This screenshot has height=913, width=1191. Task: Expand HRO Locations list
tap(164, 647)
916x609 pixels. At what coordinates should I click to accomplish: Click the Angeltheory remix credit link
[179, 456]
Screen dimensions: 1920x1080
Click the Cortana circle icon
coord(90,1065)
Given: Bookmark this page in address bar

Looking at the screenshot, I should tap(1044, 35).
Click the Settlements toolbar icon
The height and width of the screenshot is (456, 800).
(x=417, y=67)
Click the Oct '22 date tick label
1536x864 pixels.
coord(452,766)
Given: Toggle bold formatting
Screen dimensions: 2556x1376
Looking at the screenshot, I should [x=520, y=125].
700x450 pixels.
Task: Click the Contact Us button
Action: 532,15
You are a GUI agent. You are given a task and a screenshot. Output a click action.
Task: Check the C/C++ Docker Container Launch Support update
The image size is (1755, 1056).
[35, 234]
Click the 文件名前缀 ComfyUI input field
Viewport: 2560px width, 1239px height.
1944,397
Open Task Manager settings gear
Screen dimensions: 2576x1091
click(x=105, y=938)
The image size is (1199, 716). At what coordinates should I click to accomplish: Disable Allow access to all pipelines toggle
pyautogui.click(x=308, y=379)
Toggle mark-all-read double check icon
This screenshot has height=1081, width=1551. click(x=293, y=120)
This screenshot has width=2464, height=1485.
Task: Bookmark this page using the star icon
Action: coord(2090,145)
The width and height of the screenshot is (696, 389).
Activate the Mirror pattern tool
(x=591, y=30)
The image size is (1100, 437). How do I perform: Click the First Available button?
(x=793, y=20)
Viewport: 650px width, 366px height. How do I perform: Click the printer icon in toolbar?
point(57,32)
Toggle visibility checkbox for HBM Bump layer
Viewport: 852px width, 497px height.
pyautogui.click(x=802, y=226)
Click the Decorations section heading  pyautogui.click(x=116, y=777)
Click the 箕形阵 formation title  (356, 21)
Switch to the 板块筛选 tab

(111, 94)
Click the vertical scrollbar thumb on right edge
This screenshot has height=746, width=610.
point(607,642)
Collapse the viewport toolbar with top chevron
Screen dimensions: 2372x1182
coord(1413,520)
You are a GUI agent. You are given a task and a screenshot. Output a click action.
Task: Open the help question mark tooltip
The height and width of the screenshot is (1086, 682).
****
● AIM:
Copy out every one of the records above, line for line, with no changes.

● SOLUTION:
This screenshot has height=913, width=1191. Task: Expand HRO Locations list
tap(164, 647)
916x609 pixels. At what coordinates should I click to accomplish: Click the Angeltheory remix credit link
[179, 456]
Screen dimensions: 1920x1080
Click the Cortana circle icon
coord(90,1065)
Given: Bookmark this page in address bar

Looking at the screenshot, I should tap(1044, 35).
Click the Settlements toolbar icon
The height and width of the screenshot is (456, 800).
(x=417, y=67)
Click the Oct '22 date tick label
1536x864 pixels.
coord(452,766)
Given: Toggle bold formatting
Screen dimensions: 2556x1376
Looking at the screenshot, I should [x=520, y=125].
700x450 pixels.
Task: Click the Contact Us button
Action: 532,15
You are a GUI agent. You are given a task and a screenshot. Output a click action.
Task: Check the C/C++ Docker Container Launch Support update
The image size is (1755, 1056).
[35, 234]
Click the 文件名前缀 ComfyUI input field
Viewport: 2560px width, 1239px height.
1944,397
Open Task Manager settings gear
Screen dimensions: 2576x1091
click(x=105, y=938)
The image size is (1199, 716). At what coordinates should I click to accomplish: Disable Allow access to all pipelines toggle
pyautogui.click(x=308, y=379)
Toggle mark-all-read double check icon
This screenshot has height=1081, width=1551. click(x=293, y=120)
This screenshot has width=2464, height=1485.
Task: Bookmark this page using the star icon
Action: coord(2090,145)
The width and height of the screenshot is (696, 389).
Activate the Mirror pattern tool
(x=591, y=30)
The image size is (1100, 437). How do I perform: Click the First Available button?
(x=793, y=20)
Viewport: 650px width, 366px height. How do I perform: Click the printer icon in toolbar?
point(57,32)
Toggle visibility checkbox for HBM Bump layer
Viewport: 852px width, 497px height.
pyautogui.click(x=802, y=226)
Click the Decorations section heading  pyautogui.click(x=116, y=777)
Click the 箕形阵 formation title  (356, 21)
Switch to the 板块筛选 tab

(111, 94)
Click the vertical scrollbar thumb on right edge
This screenshot has height=746, width=610.
point(607,642)
Collapse the viewport toolbar with top chevron
Screen dimensions: 2372x1182
coord(1413,520)
You are a GUI agent. You are given a task and a screenshot. Output a click action.
Task: Open the help question mark tooltip
The height and width of the screenshot is (1086, 682).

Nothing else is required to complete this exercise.